**TEXT BLOCK**
········

As in the first quarter, the most important factor favorably influencing
earnings was a decline in non-interest operating expenses as virtually no FDIC
insurance expense was incurred in this second quarter of 1996. This is to be
compared with $192 thousand that was recorded in each of the first two quarters
of 1995. During the third quarter of 1995, the Bank Insurance Fund was
determined to have reached its legal requirement such that a refund was actually
paid to the Corporation in September. Little net FDIC premium expense was
incurred in the last six months of 1995: a net credit of $17 thousand for the
third quarter and a modest expense of $34 thousand in the last quarter of 1995.
In addition, income was favorably impacted by the growth in checking balances
and service charge income. The increase in service charge income was principally
the result of pricing adjustments which mostly became effective in October 1995.
There was also good growth in money market type savings balances, but the
benefit to earnings from these balances was largely offset by a decline in
traditional savings balances.
<PAGE>
Net interest income continues as the Corporation's primary source of
income. Net interest income for the quarter ended June 30, 1996 increased $302
thousand or 6.4% over the second quarter of 1995. Net interest income for the
six months ended June 30, 1996 increased $525 thousand or 5.6% over the same
period in 1995. The related net interest margin of 5.14%, however, was less than
that of the same six month period last year by seven basis points. This decline
is the result of generally lower interest rates on securities maturing or
repricing beyond one year.
Noninterest income net of securities transactions, showed an increase of
$111 thousand or 12.9% for the second quarter of 1996 compared with the second
quarter of 1995, and an increase of $250 thousand or 14.8% for the first six
months of 1996 compared to the same six month period in 1995. The largest
component of these increases reflect the increase in service charges on deposit
accounts as mentioned above.
There were no gains or losses on the sale of securities during the current
three or six month periods in comparison to a small gain reported in the first
six months of 1995.
Operating expenses showed an increase of $13 thousand in the second
quarter of 1996 compared to the second quarter of 1995. For the six months ended
June 30, 1996, operating expenses decreased in total by $106 thousand or 1.52%
when compared to the similar previous period. The positive variance between the
compared six month periods was due to the virtual elimination of FDIC insurance
expense of nearly $400 thousand.
No provision for loan losses was considered necessary.
Return on average assets (ROA) and return on average stockholders' equity
(ROE) for the current six month period were 1.54% and 13.25%, respectively,
compared with 1.37% and 12.53%, respectively, for the similar period of 1995.
Other Information
Capital expenditures for the year are presently estimated at
approximately $1,026 thousand. These expenditures are intended to cover costs of
furniture and equipment, facility improvements, and branch office expansion.
Expenditures for the six months ended June 30, 1996 amounted to $266 thousand
and are expected to remain within budgeted amounts.
Stock repurchase plans have been approved by the Board of Directors
since 1988, authorizing the Corporation to repurchase shares of its own common
stock in market or private transactions. Ten such plans have been initiated
since that date involving the repurchase of 20,000 to 25,000 shares per plan.

········

**JOBS**
**1)** Could you condense the paragraph of the bank earnings report that begins "Net interest income continues" into a short bulleted list that keeps its main figures?
**2)** Would you carry the bank earnings report forward from its last sentence, the one about the stock repurchase plans?
None of the lines after the bank earnings report is needed.

**SOURCE DATA**
········

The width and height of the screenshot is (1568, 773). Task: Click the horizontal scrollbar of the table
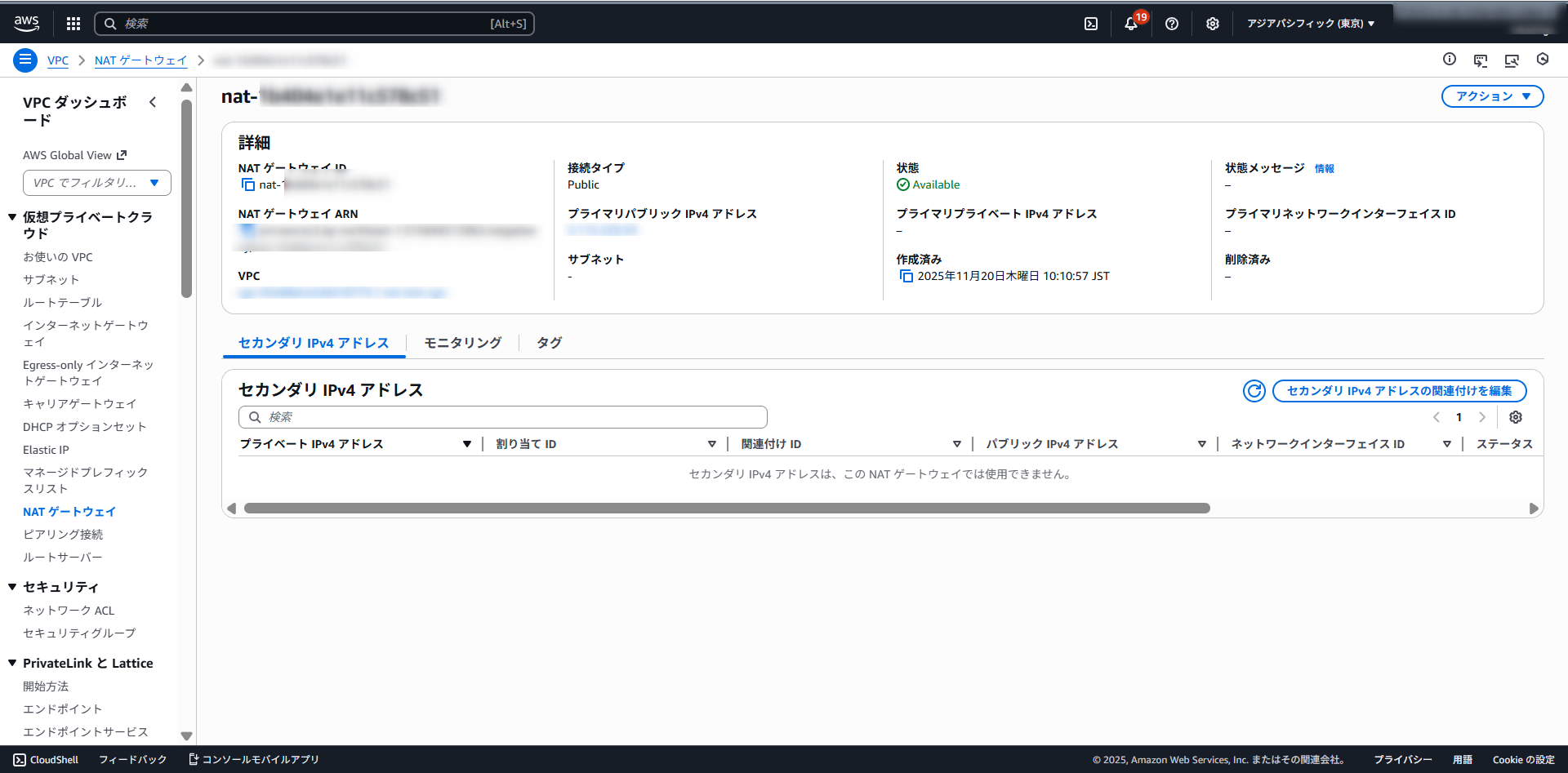click(726, 509)
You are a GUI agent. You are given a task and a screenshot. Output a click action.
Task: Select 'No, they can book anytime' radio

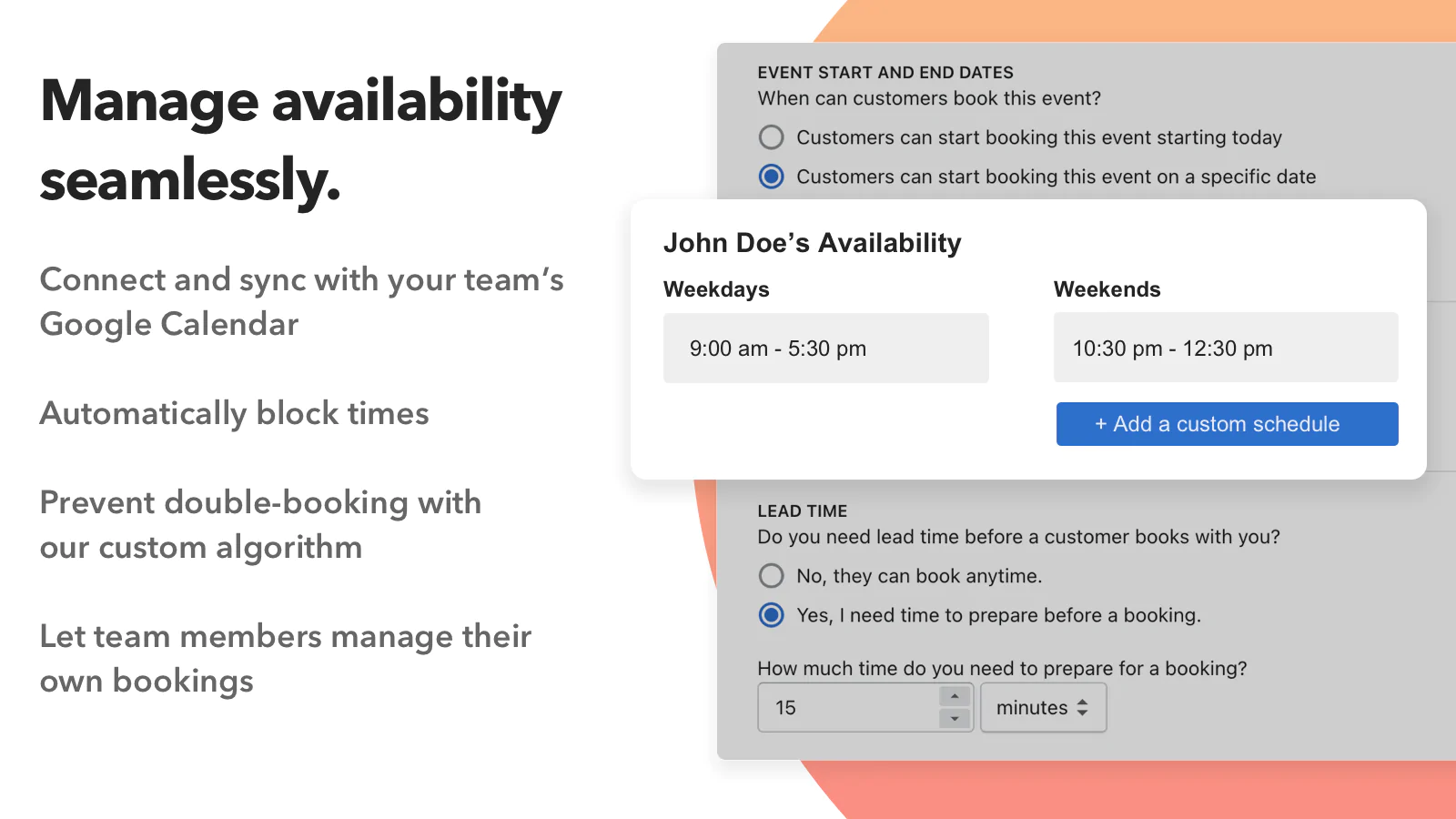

········

**EXPECTED ANSWERS**
**1)**
- Net interest income remains the Corporation's primary source of income.
- Second quarter of 1996: up $302 thousand, or 6.4%, over the second quarter of 1995.
- First six months of 1996: up $525 thousand, or 5.6%, over the same period in 1995.
- Net interest margin: 5.14%, seven basis points below the same six-month period last year, because of generally lower interest rates on securities maturing or repricing beyond one year.

**2)**
The tenth plan, which is also the most current one, was approved in November
1995 for 25,000 shares (adjusted to 37,500 shares). Under this plan, the
authorization approximates one and three quarters percent of the Corporation's
then outstanding shares of 1,397,495 (adjusted to 2,096,242 shares). At quarter
end, in addition to the most recent plan, 5,046 shares remain to be repurchased
under the immediately preceding plan. The total number of repurchases completed
during the present six month period was 11,273 shares. It is the Corporation's
belief that these repurchases of shares will help maximize shareholder value.
The stock purchases are financed through available Corporate cash.
The most recent routine safety and soundness and Bank Information Systems
(BIS) examination was conducted by the Office of the Comptroller of the Currency
on the subsidiary Bank during the third quarter of
<PAGE>
1995, with a similar examination anticipated for the third quarter of 1996.
Also, the Office of the Comptroller of the Currency recently conducted its
separately scheduled examination of the subsidiary Bank's Trust and Investment
Services Department. The Corporation was examined by Federal Reserve Bank of New
York Examiners during the second quarter of 1996. Management is not aware, nor
has it been apprised by any regulatory authority, of any recommendations that
would have a material effect on the Corporation's liquidity, capital resources
and operations.
At their regularly scheduled meeting on July 16, 1996, the Board of
Directors of The First of Long Island Corporation adopted a Shareholder
Protection Rights Plan and declared a dividend of one Right on each outstanding
share of Common Stock. The dividend was paid on July 31, 1996 to shareholders of
record on July 31, 1996. The Rights Plan was not adopted in response to any
specific effort to acquire control of The First of Long Island Corporation.
Rather, it was adopted to deter abusive takeover tactics that can be used to
deprive shareholders of the full value of their investment. The Rights Plan was
filed with the Securities and Exchange Commission under Form 8-A on July 30,
1996.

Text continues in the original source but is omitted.